Sibos' panel of banks agree that transparency in payments is more valuable than speed.
Banks are losing market share to closed network systems that can offer complete transparency. So what are they doing about it? Well, a lot of them are joining SWIFT’s Global Payments Initiative (gpi) (those that aren’t may be joining Ripple in its new venture, Global Payments Steering Group).
The key factor in corporate payments to get right, for JP Morgan, is certainty. John Hunter, managing director, USD Clearing, Treasury Services, JP Morgan, on the gpi panel at Sibos, Geneva, said of gpi,
“Many new competitors in the payments space have closed systems. As a network (gpi), to agree to a standard set of SLAs and methodologies allows us to compete in that space. The Amazons, the DHLs, the FedEx’s have taught clients they can and should see the payment tracked.
“There is a lot of dialogue around ‘faster’, but corporates don’t always want ‘faster’- whether it’s 14 seconds or seven hours, it doesn’t matter, they just need certainty so they can provide transparency to the remitter and the beneficiary.”
For both Deutsche Bank and Standard Chartered, also on the panel, the main advantage of gpi is the tracking, tantamount to the same thing: transparency.
Gpi uses a new set of rails with existing modus operandi (ie it is not much of a diversion from the status quo of payment messaging, and creates a network between banks so that they can streamline the payments service, providing reliability, transparency and certainty for their customers.
It seeks to address the main challenges for corporates in the B2B payments space: time delay, liquidity issues and capital information.
The likes of Xoom, MoneyGram, Western Union, whose key advantage is having a closed network system, which gpi seeks to emulate, are encroaching on the big banks’ piece of the payments pie. Clients have become accustomed to real time tracking and complete transparency throughout the journey.
Some 80% of ‘at risk’ payments are in the B2B segment. At risk being those passing through various markets and held up by AML differences in different markets; equally those which get lost en route due to something like a missing purpose code. Another problem can be a different amount of money being credited at the end than was pledged at the outset, this often being due to fee charges applied at the end of the payment journey, unbeknownst to the remitter.
Gpi has a group of banks on board, from Germany, the US, Brazil and China, offering a new set of rails which provide a tracker, directory and observer to endure full adherence by participants to the rules.
Stanley Wachs, head of bank engagement for SWIFT and chair of the panel, said the value proposition for banks was clear: to protect traffic, grow customer base and hence market share, and save costs. Swift’s gpi now has 86 banks on board since its inception in 2015, which represent 70% of SWIFT traffic, indeed touting gpi as “the DHL of payments”.
“gpi is, by definition, ‘same day correspondent banking’,” added Wachs.

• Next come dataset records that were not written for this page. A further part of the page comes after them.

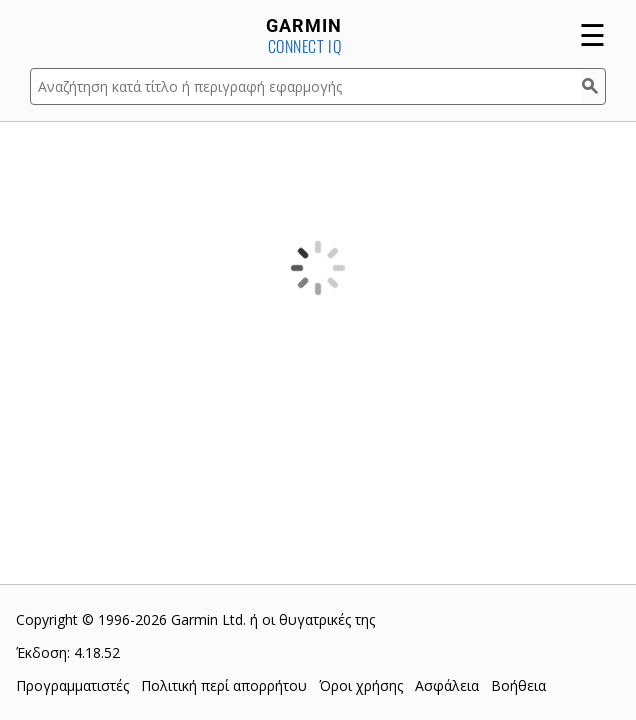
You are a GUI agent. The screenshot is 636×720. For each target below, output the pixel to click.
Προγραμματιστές (72, 685)
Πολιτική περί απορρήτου (224, 685)
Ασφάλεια (447, 685)
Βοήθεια (518, 685)
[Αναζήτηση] (594, 86)
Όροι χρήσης (361, 685)
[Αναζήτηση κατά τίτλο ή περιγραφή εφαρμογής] (306, 86)
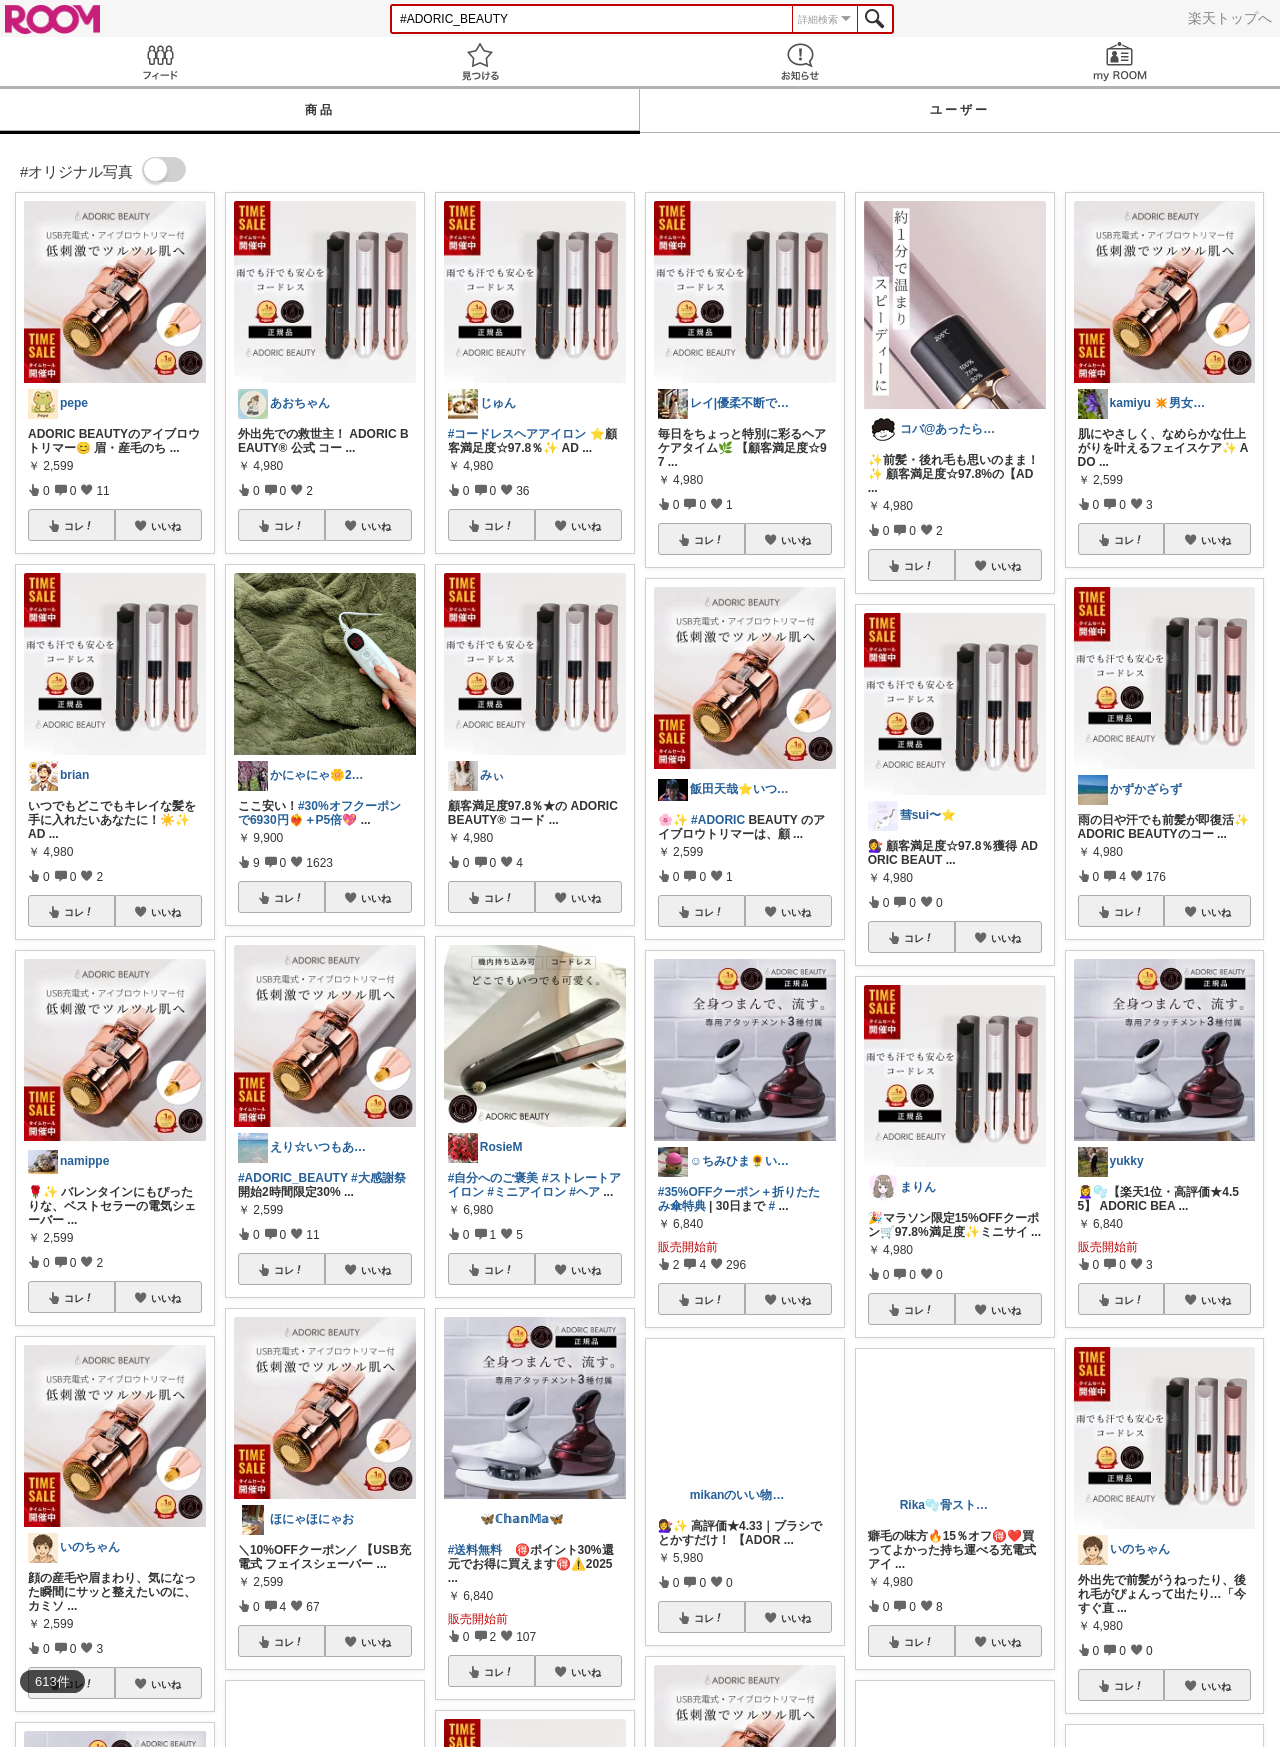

Hunter said, “The process of getting the pilot going was not arduous, we were only adding an extra message into our system,” which was to update the network of the status of a given payment. He explained the only addition to the present system was adding a moniker to the bank’s payment messaging system as an identifier in the gpi network.
Gpi vs Blockchain
The burning question is how does this service sit alongside blockchain based technologies; does it compete, is it under threat, is it just a cheaper interim solution until such time as DLT truly takes over. Westerham alluded to the fact that the gpi cooperative has not ruled out implementing DLT technology, saying, “we are all exploring [DLT]. Corporates want payments to work, to be robust. There is a strong basis of cooperation with gpi and further versions with new technology can be built in.”
Interestingly, however, none of the panel refuted that it was indeed the future of payments when it was put to them by an audience member.
Stanley Wachs, head of bank engagement, gpi, SWIFT, moderating the panel, said DLT only solved specific aspects , eg nostro vostro accounts, etc. “There are gaps, open questions re scalability and network effects.
Magnus Carlsson, treasury and payments manager, Association for Financial Professionals, in response to this said there were still issues with blockchain technology and that gpi is a better solution vis-à-vis compliance, data privacy and sheer reach- “it has all the features in place,” Carlsson said.